**What the exercise asks:** Output all of the records exactly, word for word.

Saved entries:
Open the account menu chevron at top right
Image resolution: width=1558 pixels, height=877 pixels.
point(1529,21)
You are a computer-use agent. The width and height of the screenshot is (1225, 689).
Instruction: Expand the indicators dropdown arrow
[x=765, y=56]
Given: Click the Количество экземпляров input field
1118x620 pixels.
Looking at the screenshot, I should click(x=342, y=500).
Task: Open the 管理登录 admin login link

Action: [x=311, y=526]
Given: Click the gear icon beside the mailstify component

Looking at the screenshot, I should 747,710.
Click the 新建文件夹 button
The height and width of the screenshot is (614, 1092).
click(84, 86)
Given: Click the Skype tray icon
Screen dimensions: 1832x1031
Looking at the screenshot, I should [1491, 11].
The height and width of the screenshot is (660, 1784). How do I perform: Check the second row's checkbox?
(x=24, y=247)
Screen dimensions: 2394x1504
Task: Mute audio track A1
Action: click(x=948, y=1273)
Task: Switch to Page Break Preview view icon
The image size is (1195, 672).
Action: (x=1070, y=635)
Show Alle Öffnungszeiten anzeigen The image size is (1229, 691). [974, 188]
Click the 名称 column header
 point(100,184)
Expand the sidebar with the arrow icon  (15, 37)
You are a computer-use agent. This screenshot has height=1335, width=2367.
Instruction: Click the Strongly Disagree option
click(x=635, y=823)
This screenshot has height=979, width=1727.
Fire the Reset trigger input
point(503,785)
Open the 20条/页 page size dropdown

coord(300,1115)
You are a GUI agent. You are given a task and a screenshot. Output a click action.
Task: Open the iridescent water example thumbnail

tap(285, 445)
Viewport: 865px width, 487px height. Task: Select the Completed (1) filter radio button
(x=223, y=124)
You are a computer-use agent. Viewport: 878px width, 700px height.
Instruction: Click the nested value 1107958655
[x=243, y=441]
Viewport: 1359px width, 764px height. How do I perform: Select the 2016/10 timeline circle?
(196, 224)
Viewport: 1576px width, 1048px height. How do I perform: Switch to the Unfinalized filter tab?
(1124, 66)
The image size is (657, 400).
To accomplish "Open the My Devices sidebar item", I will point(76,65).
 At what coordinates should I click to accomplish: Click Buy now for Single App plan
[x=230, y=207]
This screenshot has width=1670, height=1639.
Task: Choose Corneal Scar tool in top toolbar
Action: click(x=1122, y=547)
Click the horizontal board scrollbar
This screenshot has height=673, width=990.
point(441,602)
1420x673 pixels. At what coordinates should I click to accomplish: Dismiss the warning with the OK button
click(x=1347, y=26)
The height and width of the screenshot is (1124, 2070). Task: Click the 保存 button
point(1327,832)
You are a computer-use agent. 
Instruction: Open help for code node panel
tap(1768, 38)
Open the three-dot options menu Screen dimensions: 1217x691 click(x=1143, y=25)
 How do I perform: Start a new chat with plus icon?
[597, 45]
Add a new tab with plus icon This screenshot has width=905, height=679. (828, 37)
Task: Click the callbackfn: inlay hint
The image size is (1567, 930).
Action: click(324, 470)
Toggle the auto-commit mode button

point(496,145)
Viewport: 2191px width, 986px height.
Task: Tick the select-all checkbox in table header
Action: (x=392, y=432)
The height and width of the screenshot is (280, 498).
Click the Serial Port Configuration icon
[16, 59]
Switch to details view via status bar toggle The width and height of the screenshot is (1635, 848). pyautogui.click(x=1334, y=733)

**Answer to this task:**
Open the account menu chevron at top right
Image resolution: width=1558 pixels, height=877 pixels.
point(1529,21)
You are a computer-use agent. The width and height of the screenshot is (1225, 689).
Instruction: Expand the indicators dropdown arrow
[x=765, y=56]
Given: Click the Количество экземпляров input field
1118x620 pixels.
Looking at the screenshot, I should click(x=342, y=500).
Task: Open the 管理登录 admin login link

Action: [x=311, y=526]
Given: Click the gear icon beside the mailstify component

Looking at the screenshot, I should 747,710.
Click the 新建文件夹 button
The height and width of the screenshot is (614, 1092).
click(84, 86)
Given: Click the Skype tray icon
Screen dimensions: 1832x1031
Looking at the screenshot, I should [1491, 11].
The height and width of the screenshot is (660, 1784). How do I perform: Check the second row's checkbox?
(x=24, y=247)
Screen dimensions: 2394x1504
Task: Mute audio track A1
Action: click(x=948, y=1273)
Task: Switch to Page Break Preview view icon
The image size is (1195, 672).
Action: (x=1070, y=635)
Show Alle Öffnungszeiten anzeigen The image size is (1229, 691). [974, 188]
Click the 名称 column header
 point(100,184)
Expand the sidebar with the arrow icon  (15, 37)
You are a computer-use agent. This screenshot has height=1335, width=2367.
Instruction: Click the Strongly Disagree option
click(x=635, y=823)
This screenshot has height=979, width=1727.
Fire the Reset trigger input
point(503,785)
Open the 20条/页 page size dropdown

coord(300,1115)
You are a GUI agent. You are given a task and a screenshot. Output a click action.
Task: Open the iridescent water example thumbnail

tap(285, 445)
Viewport: 865px width, 487px height. Task: Select the Completed (1) filter radio button
(x=223, y=124)
You are a computer-use agent. Viewport: 878px width, 700px height.
Instruction: Click the nested value 1107958655
[x=243, y=441]
Viewport: 1359px width, 764px height. How do I perform: Select the 2016/10 timeline circle?
(196, 224)
Viewport: 1576px width, 1048px height. How do I perform: Switch to the Unfinalized filter tab?
(1124, 66)
The image size is (657, 400).
To accomplish "Open the My Devices sidebar item", I will point(76,65).
 At what coordinates should I click to accomplish: Click Buy now for Single App plan
[x=230, y=207]
This screenshot has width=1670, height=1639.
Task: Choose Corneal Scar tool in top toolbar
Action: click(x=1122, y=547)
Click the horizontal board scrollbar
This screenshot has height=673, width=990.
point(441,602)
1420x673 pixels. At what coordinates should I click to accomplish: Dismiss the warning with the OK button
click(x=1347, y=26)
The height and width of the screenshot is (1124, 2070). Task: Click the 保存 button
point(1327,832)
You are a computer-use agent. 
Instruction: Open help for code node panel
tap(1768, 38)
Open the three-dot options menu Screen dimensions: 1217x691 click(x=1143, y=25)
 How do I perform: Start a new chat with plus icon?
[597, 45]
Add a new tab with plus icon This screenshot has width=905, height=679. (828, 37)
Task: Click the callbackfn: inlay hint
The image size is (1567, 930).
Action: click(324, 470)
Toggle the auto-commit mode button

point(496,145)
Viewport: 2191px width, 986px height.
Task: Tick the select-all checkbox in table header
Action: (x=392, y=432)
The height and width of the screenshot is (280, 498).
Click the Serial Port Configuration icon
[16, 59]
Switch to details view via status bar toggle The width and height of the screenshot is (1635, 848). pyautogui.click(x=1334, y=733)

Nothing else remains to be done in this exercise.